Problem requirements:
Give back the line that contains "[footer link govt logo] (384, 1788)" and every following line, exactly as they appear, through the end of the data.

*** Provided information

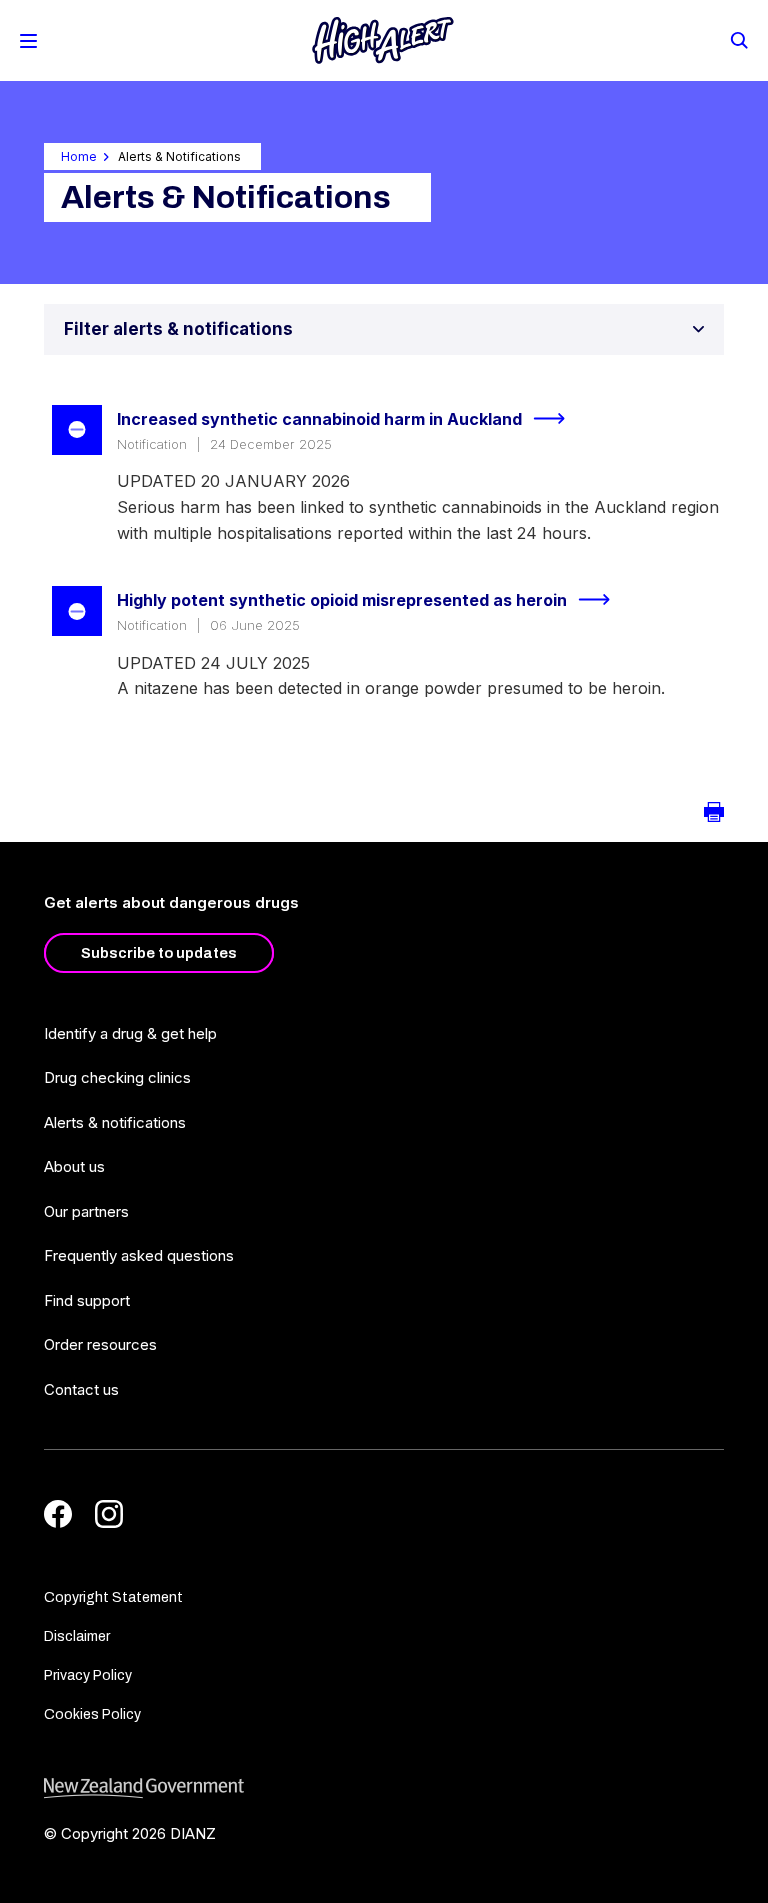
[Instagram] (109, 1514)
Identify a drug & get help (130, 1033)
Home (79, 156)
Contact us (81, 1389)
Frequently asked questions (139, 1255)
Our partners (86, 1211)
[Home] (383, 40)
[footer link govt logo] (384, 1788)
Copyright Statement (113, 1597)
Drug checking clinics (117, 1077)
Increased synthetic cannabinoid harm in (319, 419)
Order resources (100, 1344)
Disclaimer (77, 1636)
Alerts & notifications (115, 1122)
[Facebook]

******

Written response:
[footer link govt logo] (384, 1788)
Copyright Statement (113, 1597)
Drug checking clinics (117, 1077)
Increased synthetic cannabinoid harm in (319, 419)
Order resources (100, 1344)
Disclaimer (77, 1636)
Alerts & notifications (115, 1122)
[Facebook]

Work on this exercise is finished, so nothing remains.